This past summer’s gas crisis couldn’t bring down NASCAR, but the perilous future of the struggling Big Three U.S. automakers might do the trick.
Executives from General Motors, Chrysler and Ford are scheduled to return to Congress Tuesday, December 2, to outline plans for their recovery and again ask for a financial bailout, but published reports suggest that NASCAR, which heavily relies on the Big Three for sponsorship, marketing and other largesse, could be in trouble if the bailout is denied.
During the season, NASCAR ticket sales routinely place the popular sport among the leading events in TicketNews’s exclusive event rankings, but 2008 already saw racetracks up the number of ticket promotions, and organizers openly fretted about the future.
Already, Fox Sports is looking at ways to cut costs for telecasting next season’s races, NASCAR officials said, and according to Fox News, the sport could be set back “30 years” if the Big Three went bankrupt and pulled all their cars and sponsorships. Late last month, GM ended its endorsement deal with golf superstar Tiger Woods, in part to save money.

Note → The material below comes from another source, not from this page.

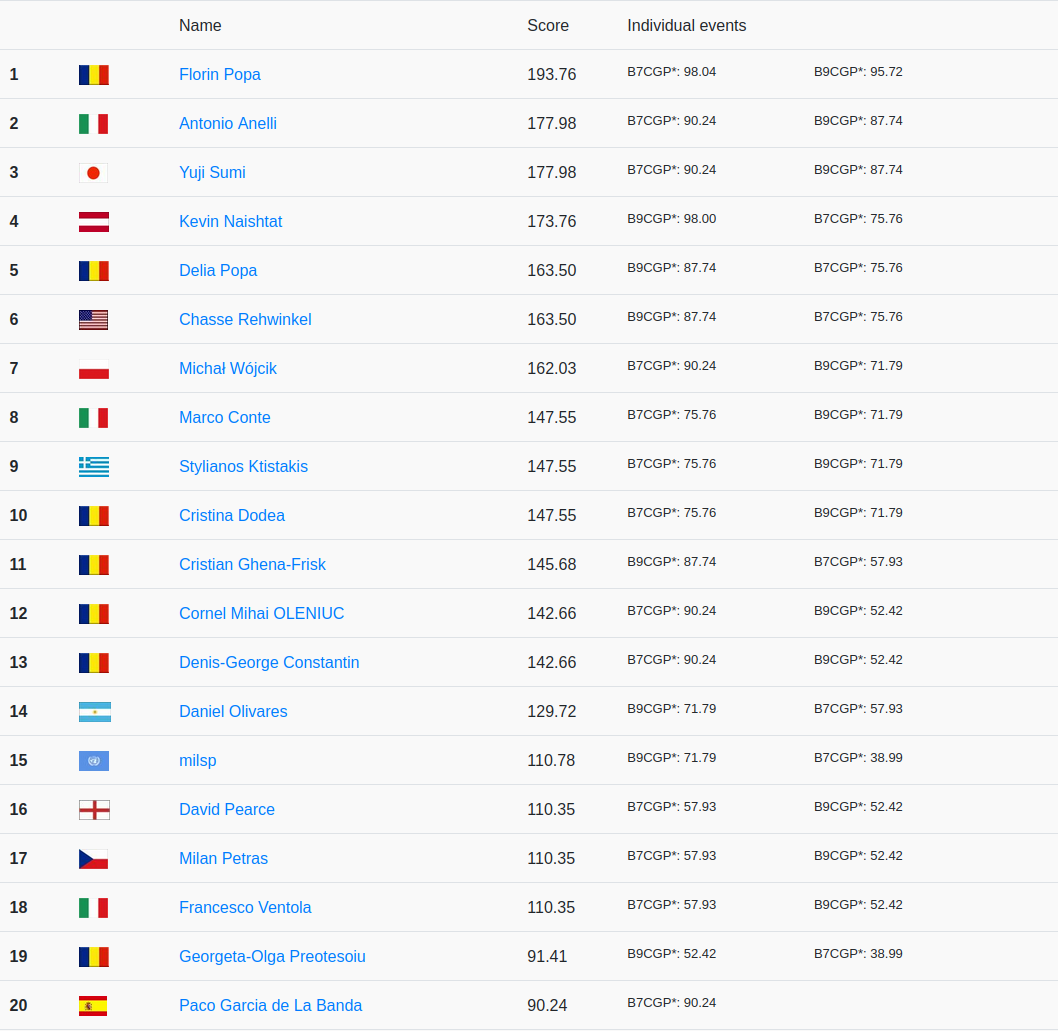Click the Japan flag beside Yuji Sumi
1058x1031 pixels.
pos(93,173)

Unlike in some of the other major sports in the U.S., fans buy tickets to NASCAR races often one, two, three or more years in advance, but not all races always sell out early, so decreased sponsorship could affect ticket prices to some events in the future, or the cost of merchandise and concessions at some of the tracks.
“We’re optimistic that Congress will help support the automakers and help them get through this very difficult time,” Andrew Giangola, Director of Business Communications for NASCAR, told Fox News. “It would affect NASCAR if the manufacturers were not with us. It would [be] very strange to watch NASCAR and not see Chevy and Ford and Dodge racing around the track.”